***** EXTRAIT À LIRE

La fragmentation peut donc se décliner en 2 entre officiel et libre, mais aussi en 3 entre communautaire, officiel subventionné et libre subventionné, ou encore en 4 entre communautaire, officiel subventionné, libre subventionné non-confessionnel et libre subventionné confessionnel.
Et quand je vous aurai dit que le « pacte scolaire », d’application depuis 1959 dans le fondamental, le primaire et le secondaire, n’est pas en vigueur dans le supérieur, vous aurez saisi toute la complexité du système éducatif belge francophone.

Dans un billet récent à la RTBF, le sénateur Pierre Galand disait ceci :
« Le système scolaire actuel, éclaté en réseaux multiples, est quasi intégralement financé par les budgets publics. Vivre avec l’argent public suppose une vision d’ensemble partagée, au niveau des objectifs, des moyens et des méthodes, des règles communes, une économie de moyens et un contrôle des résultats. Un tel projet se nourrit d’un climat de coopération et non de concurrence. Le seul projet qui corresponde à cette nécessité est celui d’un réseau d’enseignement solidaire, en un seul réseau public.

**********
***** DONNÉES

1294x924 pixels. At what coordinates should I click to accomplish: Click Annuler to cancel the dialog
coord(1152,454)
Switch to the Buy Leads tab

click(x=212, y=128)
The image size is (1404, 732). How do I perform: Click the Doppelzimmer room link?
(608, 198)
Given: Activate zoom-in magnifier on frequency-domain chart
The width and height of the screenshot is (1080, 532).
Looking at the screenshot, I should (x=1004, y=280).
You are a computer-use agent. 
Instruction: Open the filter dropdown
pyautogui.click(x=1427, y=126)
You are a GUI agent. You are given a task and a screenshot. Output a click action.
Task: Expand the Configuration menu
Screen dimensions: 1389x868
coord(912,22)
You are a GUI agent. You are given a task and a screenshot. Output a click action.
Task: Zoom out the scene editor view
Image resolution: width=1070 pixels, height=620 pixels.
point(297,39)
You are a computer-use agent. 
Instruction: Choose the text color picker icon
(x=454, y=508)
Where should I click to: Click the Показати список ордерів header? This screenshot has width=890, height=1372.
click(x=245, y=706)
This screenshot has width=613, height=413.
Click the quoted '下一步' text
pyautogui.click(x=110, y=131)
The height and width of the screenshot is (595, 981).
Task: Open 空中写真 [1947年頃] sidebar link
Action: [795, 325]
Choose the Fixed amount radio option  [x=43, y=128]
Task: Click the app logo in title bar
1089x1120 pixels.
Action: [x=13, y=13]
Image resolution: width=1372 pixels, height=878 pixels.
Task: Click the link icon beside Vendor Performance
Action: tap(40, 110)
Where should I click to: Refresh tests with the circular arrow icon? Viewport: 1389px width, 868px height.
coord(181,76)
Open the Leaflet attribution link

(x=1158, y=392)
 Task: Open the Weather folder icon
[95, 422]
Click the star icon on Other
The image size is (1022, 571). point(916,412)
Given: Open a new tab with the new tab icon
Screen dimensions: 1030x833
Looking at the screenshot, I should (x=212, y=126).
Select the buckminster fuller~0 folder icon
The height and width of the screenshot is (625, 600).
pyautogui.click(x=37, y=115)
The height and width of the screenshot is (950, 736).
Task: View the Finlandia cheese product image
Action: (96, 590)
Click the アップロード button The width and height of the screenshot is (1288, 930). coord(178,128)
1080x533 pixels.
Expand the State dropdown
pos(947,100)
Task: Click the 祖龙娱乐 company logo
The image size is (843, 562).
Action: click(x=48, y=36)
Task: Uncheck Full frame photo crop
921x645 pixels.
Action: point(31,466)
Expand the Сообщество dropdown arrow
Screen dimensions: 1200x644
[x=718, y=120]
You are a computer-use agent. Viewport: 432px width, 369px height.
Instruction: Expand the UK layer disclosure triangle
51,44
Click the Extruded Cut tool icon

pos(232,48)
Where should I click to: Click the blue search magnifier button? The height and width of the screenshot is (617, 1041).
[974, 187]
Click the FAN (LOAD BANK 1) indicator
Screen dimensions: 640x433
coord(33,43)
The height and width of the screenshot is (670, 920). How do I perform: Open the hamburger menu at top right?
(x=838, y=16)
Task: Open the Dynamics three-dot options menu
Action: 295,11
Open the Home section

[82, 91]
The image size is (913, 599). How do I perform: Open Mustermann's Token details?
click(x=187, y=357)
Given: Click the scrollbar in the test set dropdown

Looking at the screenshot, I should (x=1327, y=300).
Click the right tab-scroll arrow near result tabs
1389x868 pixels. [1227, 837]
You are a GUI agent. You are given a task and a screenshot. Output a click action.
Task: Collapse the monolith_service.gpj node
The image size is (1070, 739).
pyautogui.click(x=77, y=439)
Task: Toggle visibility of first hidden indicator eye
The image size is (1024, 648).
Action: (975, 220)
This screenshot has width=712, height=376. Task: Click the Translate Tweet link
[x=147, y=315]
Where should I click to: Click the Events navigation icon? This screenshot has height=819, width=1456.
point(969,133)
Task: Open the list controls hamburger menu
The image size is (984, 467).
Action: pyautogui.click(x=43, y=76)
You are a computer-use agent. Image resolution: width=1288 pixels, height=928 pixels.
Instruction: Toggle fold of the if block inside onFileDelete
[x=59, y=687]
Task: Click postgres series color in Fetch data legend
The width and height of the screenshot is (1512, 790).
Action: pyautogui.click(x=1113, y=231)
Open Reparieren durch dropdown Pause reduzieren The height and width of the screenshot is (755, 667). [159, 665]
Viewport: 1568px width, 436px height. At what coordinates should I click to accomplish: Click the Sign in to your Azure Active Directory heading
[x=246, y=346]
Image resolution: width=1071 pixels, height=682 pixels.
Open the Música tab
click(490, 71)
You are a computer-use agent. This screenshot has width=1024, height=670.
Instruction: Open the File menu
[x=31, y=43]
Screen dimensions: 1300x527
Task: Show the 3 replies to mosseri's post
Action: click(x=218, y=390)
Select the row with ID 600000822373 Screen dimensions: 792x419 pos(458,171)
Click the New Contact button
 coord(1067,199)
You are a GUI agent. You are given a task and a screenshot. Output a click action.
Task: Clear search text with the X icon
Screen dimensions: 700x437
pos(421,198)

**********

■ **EXERCICES**:
**1)** Selon l'extrait sur le système éducatif belge francophone, depuis quelle année le « pacte scolaire » s'applique-t-il dans le fondamental, le primaire et le secondaire ?
**2)** Recopiez fidèlement le passage de l'extrait sur le système éducatif belge francophone qui commence aux mots « Dans un billet » et s'arrête après « seul réseau public. ».

■ **RÉPONSES PAR EXERCICE**:
**1)** Depuis 1959.

**2)**
Dans un billet récent à la RTBF, le sénateur Pierre Galand disait ceci :
« Le système scolaire actuel, éclaté en réseaux multiples, est quasi intégralement financé par les budgets publics. Vivre avec l’argent public suppose une vision d’ensemble partagée, au niveau des objectifs, des moyens et des méthodes, des règles communes, une économie de moyens et un contrôle des résultats. Un tel projet se nourrit d’un climat de coopération et non de concurrence. Le seul projet qui corresponde à cette nécessité est celui d’un réseau d’enseignement solidaire, en un seul réseau public.